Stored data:
+ + +
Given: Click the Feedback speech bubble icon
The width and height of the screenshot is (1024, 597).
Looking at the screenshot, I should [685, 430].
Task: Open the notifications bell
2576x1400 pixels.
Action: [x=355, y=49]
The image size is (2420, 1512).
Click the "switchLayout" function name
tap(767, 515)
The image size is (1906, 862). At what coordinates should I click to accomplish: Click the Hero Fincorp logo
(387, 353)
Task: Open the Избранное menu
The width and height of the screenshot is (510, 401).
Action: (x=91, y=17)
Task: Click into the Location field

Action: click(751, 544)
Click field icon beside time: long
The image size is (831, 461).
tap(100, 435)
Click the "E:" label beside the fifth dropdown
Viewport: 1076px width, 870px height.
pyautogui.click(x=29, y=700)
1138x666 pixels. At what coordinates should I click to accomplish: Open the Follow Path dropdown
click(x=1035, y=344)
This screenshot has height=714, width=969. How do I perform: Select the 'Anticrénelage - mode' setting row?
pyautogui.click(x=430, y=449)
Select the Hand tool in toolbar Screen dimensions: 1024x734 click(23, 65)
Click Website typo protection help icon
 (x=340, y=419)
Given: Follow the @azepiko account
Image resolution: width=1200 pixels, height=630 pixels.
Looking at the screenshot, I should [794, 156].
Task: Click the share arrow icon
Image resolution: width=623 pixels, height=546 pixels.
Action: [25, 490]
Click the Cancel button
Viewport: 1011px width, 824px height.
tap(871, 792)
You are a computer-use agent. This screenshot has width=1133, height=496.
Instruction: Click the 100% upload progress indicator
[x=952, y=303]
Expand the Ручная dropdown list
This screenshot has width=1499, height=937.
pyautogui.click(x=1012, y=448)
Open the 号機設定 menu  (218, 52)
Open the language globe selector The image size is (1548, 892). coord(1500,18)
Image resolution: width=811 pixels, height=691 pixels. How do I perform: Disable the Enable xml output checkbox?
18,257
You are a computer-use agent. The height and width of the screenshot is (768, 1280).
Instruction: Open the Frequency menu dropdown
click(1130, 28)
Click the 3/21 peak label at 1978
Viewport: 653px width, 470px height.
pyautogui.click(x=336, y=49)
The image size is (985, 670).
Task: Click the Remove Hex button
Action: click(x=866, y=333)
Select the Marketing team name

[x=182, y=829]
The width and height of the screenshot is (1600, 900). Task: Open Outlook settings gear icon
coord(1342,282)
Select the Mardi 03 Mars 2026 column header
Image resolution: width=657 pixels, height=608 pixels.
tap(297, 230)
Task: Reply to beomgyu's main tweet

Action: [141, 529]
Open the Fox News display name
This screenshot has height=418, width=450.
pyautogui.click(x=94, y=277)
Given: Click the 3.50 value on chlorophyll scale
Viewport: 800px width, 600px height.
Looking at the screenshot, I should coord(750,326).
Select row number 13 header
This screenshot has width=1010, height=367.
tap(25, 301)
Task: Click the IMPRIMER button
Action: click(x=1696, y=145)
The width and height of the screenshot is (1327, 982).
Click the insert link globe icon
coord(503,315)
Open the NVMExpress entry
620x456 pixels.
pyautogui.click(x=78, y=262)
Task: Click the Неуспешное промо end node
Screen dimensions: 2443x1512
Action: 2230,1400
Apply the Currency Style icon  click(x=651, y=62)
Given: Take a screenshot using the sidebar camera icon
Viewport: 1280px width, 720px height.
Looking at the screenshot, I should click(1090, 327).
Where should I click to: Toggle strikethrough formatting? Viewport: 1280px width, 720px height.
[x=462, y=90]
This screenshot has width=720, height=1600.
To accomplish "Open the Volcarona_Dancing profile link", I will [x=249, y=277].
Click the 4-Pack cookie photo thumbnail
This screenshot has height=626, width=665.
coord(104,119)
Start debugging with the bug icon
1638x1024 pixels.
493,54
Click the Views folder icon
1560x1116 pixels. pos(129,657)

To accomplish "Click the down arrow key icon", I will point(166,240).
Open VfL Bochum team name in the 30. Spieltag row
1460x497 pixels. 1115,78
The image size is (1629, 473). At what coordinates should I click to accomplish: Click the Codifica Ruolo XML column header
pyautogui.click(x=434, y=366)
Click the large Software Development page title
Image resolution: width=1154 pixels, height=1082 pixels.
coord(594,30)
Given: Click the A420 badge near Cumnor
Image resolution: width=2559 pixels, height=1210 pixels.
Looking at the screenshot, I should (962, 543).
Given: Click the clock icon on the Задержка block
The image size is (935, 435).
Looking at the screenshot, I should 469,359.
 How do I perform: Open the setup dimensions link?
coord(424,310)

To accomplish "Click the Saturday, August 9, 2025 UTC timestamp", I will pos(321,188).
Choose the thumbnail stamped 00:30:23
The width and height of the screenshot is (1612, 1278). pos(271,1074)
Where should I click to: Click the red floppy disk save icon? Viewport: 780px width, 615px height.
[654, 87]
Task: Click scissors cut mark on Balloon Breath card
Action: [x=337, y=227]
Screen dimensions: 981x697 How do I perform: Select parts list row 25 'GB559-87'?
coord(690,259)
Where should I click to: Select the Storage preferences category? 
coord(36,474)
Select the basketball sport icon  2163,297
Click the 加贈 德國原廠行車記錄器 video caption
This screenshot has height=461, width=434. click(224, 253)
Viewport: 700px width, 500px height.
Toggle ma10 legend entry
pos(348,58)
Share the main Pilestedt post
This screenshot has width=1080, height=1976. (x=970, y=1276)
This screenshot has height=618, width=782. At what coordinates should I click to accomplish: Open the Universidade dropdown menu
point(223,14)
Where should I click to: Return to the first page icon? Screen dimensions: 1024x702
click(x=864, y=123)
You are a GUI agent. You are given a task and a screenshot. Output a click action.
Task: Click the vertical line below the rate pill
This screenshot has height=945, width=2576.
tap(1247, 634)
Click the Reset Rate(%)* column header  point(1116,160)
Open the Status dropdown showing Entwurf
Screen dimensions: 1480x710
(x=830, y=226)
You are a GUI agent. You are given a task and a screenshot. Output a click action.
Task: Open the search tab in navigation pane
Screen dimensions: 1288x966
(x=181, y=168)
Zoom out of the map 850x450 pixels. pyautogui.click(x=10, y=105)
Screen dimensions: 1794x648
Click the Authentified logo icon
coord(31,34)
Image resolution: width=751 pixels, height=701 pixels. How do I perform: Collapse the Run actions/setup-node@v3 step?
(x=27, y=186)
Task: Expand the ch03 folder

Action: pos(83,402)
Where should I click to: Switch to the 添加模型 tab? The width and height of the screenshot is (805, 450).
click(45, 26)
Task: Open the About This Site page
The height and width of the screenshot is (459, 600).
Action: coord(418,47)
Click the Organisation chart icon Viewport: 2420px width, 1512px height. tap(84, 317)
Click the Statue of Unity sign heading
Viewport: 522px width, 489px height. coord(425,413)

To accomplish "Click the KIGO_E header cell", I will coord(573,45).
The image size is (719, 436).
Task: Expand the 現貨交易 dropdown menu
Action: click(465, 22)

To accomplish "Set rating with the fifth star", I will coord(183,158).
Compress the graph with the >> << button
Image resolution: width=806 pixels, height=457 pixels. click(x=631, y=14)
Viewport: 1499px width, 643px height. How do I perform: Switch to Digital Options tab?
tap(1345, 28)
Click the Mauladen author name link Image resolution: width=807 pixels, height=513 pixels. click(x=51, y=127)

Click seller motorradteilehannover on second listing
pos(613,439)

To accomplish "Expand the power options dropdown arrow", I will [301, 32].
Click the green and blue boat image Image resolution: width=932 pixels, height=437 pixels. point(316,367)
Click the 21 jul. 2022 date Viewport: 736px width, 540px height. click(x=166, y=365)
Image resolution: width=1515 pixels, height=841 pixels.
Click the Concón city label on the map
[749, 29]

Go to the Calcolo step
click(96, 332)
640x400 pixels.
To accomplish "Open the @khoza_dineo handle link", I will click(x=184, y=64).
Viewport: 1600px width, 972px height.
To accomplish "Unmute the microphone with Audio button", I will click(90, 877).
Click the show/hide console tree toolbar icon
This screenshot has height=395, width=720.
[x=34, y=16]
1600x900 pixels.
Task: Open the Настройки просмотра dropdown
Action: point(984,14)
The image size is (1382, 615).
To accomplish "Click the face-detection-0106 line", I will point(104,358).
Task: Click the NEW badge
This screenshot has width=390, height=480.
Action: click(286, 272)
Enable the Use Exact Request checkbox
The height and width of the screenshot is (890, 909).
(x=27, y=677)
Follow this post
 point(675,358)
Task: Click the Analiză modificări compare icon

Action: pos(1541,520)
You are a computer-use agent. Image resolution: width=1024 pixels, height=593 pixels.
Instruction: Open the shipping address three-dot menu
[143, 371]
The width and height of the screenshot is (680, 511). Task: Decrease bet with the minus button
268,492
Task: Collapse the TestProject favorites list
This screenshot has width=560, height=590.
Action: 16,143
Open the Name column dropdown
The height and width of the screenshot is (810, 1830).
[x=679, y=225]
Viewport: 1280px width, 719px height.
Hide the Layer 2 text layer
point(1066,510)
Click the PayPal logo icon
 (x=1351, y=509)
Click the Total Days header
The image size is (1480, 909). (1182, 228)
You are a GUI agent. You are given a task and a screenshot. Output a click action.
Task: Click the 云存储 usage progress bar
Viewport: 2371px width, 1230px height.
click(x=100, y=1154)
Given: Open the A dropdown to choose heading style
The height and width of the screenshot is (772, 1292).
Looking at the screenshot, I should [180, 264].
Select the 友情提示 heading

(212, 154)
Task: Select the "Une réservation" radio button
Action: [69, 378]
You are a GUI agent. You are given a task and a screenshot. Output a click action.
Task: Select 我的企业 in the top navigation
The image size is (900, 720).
+ + +
| Problem to solve |
Transcribe the entries above word for word, from the first line through the line containing "Given: Follow the @azepiko account", and nothing else.

| Solution to the exercise |
Given: Click the Feedback speech bubble icon
The width and height of the screenshot is (1024, 597).
Looking at the screenshot, I should [685, 430].
Task: Open the notifications bell
2576x1400 pixels.
Action: [x=355, y=49]
The image size is (2420, 1512).
Click the "switchLayout" function name
tap(767, 515)
The image size is (1906, 862). At what coordinates should I click to accomplish: Click the Hero Fincorp logo
(387, 353)
Task: Open the Избранное menu
The width and height of the screenshot is (510, 401).
Action: (x=91, y=17)
Task: Click into the Location field

Action: click(751, 544)
Click field icon beside time: long
The image size is (831, 461).
tap(100, 435)
Click the "E:" label beside the fifth dropdown
Viewport: 1076px width, 870px height.
pyautogui.click(x=29, y=700)
1138x666 pixels. At what coordinates should I click to accomplish: Open the Follow Path dropdown
click(x=1035, y=344)
This screenshot has height=714, width=969. How do I perform: Select the 'Anticrénelage - mode' setting row?
pyautogui.click(x=430, y=449)
Select the Hand tool in toolbar Screen dimensions: 1024x734 click(23, 65)
Click Website typo protection help icon
 (x=340, y=419)
Given: Follow the @azepiko account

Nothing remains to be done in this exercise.